BURRO AMENAZADO
Bonguilandia
LAS TORMENTAS de agosto pronosticaban gran temporada setera que la calorina de septiembre cortó en seco. Ha llovido fuerte y el escuadrón de cestas, barcas de madera y bolsas de plástico, en manos de ansiosos recolectores, aguarda impaciente el despertar de níscalos y hongos entre la pinocha, la eclosión de setas de cardo, senderinas y champiñones en los eriales, los mazos de setas de chopo y las fritangas rebozadas de matacandelas. No habrá rincón sin buscadores, por lo general demasiado ávidos, de las delicias micológicas que produce León, desde la yema de huevo al rebozuelo o el tardío, pringoso, pié azul.
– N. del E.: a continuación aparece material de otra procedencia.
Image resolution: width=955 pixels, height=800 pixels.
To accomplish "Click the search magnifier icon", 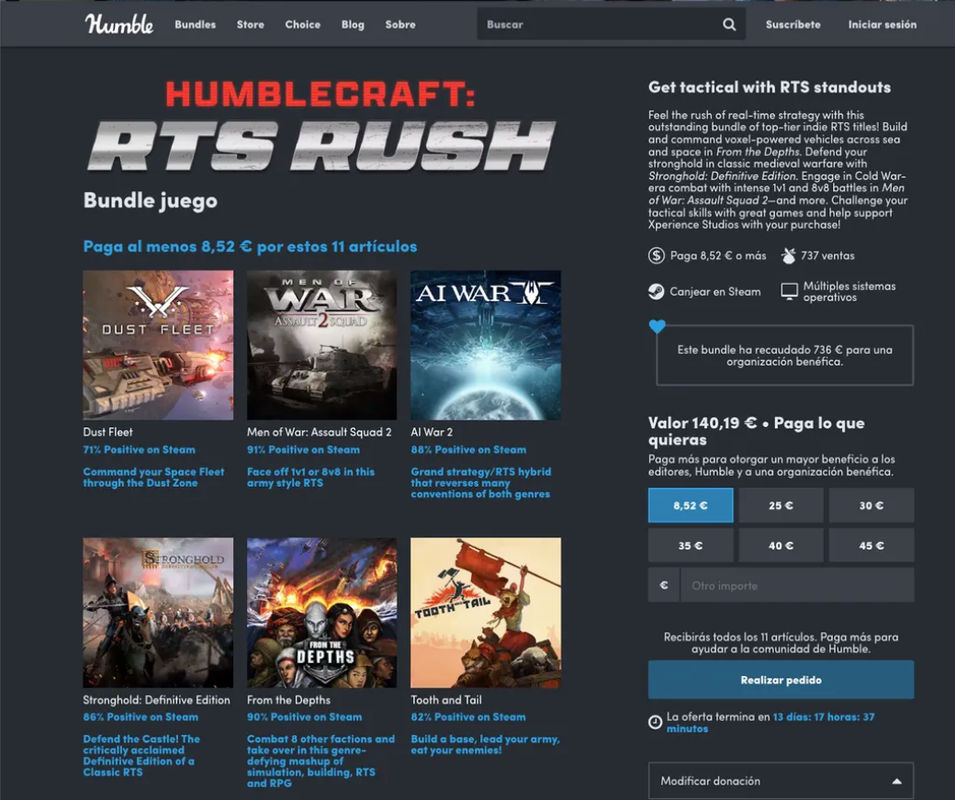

Es tiempo de sobresalto para Arsenio Terrón, Basilio Llamas, e incluso el rector Ángel Penas, botánicos presas de pánico y sudores fríos al observar el número de pardillos insensatos que acopian, junto a lo comible, arsenales de coprinos antialcohólicos, boletos de Satanás, pérfidas y oronjas mortales. Mientras el despiste acarree cagalera y no termine en urgencias hospitalarias, o peor aún, en caja de pino, receptora de degustadores -estilo Arguiñano- de tortilla de amanita faloides: todos contentos. Más que este paisaje micobuscón y de fogones, aprecio la fama de León como destino de imaginativos personajes, unidos a la ensoñación en pos de los bonguis, minúsculos sombrerillos que, en extraños corros de brujas, habitan pastizales húmedos de puerto. La ingesta de estos alucinógenos psilocybes hace las delicias de aspirantes a chamanes, adictos a farmacopea naturomágica, despistados tribales, jipis, pastilleros, nigromantes e intelectuales partidarios de vuelos sin motor. El colocón optimista desata euforias: el mielero de Poibueno, embonguillado, recorrió en calzoncillos, a cuatro patas, mutado en jabalí, un encinar con zarzales, y, cuando surgió de la espesura, ensangrentado, creyeron que Jesucristo se acercaba a recorrer el Camino de Santiago. Bonguilandia, antaño llamada León, consolida su desarrollo sostenible.